BANDA ACEH – Majelis Pengurus Daerah (MPD) Ikatan Cendekiawan Muslim se-Indonesia (ICMI) Kota Banda Aceh dipercaya menjadi tuan rumah sekaligus pelaksana Musyawarah Wilayah (Muswil) ICMI Aceh 2026. Agenda organisasi ini dijadwalkan berlangsung pada Sabtu, 12 September 2026, di Azana Oasis Hotel Banda Aceh.
Ketua MPD ICMI Kota Banda Aceh, Iskandar Nurdin, menyampaikan bahwa persiapan teknis kegiatan saat ini sudah mencapai sekitar 80 persen. Rencana pelaksanaan ini juga telah disampaikan kepada Pemerintah Kota Banda Aceh dan mendapat sambutan serta dukungan baik dari Wali Kota.
“Insya Allah Muswil ICMI Aceh akan dilaksanakan pada Sabtu, 12 September 2026. Lokasi kegiatan telah dipersiapkan di Azana Oasis Hotel Banda Aceh dan persiapan teknis sudah mencapai sekitar 80 persen,” ujar Iskandar.
Muswil ICMI Aceh 2026 mengangkat tema “Strategi Meningkatkan Kemajuan Ekonomi Aceh Menuju Indonesia Emas 2045.” Forum ini dirancang bukan sekadar agenda rutin pemilihan kepengurusan, melainkan ruang pembahas persoalan strategis pembangunan daerah.
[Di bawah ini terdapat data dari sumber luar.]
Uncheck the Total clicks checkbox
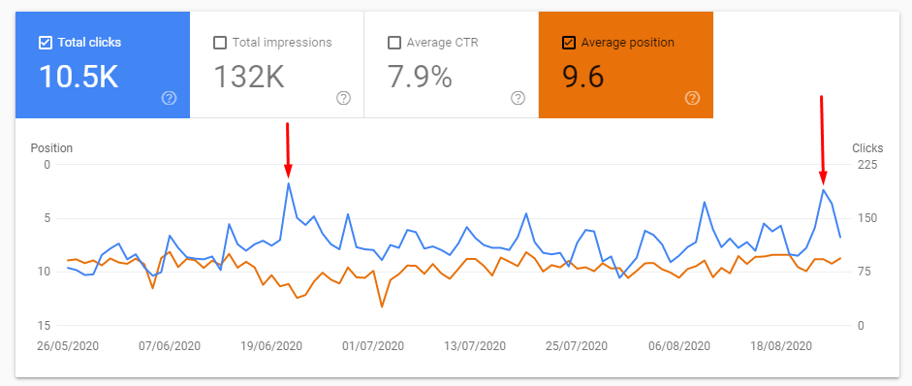912x386 pixels. 45,43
Sekretaris MPW ICMI Aceh sekaligus Panitia Pengarah, Prof. Rajuddin, menyebutkan sejumlah bahan materi serta narasumber seminar telah disiapkan. Beberapa tokoh yang dihubungi di antaranya Guru Besar ITB sekaligus Pengurus Pusat ICMI, Prof. Teuku Abdullah Sanny, serta Guru Besar FEB USK, Prof. Apridar.
Sementara itu, Ketua MPW ICMI Aceh, Dr. Taqwaddin, menyatakan optimismenya terhadap kerja sama Panitia Pengarah dan Panitia Pelaksana.
“Saya percaya pada kepiawaian dan profesionalitas Panitia Pengarah dan Panitia Pelaksana. Insya Allah acara Muswil ICMI Aceh akan sukses,” kata Taqwaddin seusai rapat koordinasi, Sabtu (22/8/2026).
Muswil ini diharapkan dapat merumuskan rekomendasi konkret terkait penguatan ekonomi masyarakat, peningkatan kualitas sumber daya manusia, pengembangan potensi daerah, serta daya saing Aceh menuju Indonesia Emas 2045.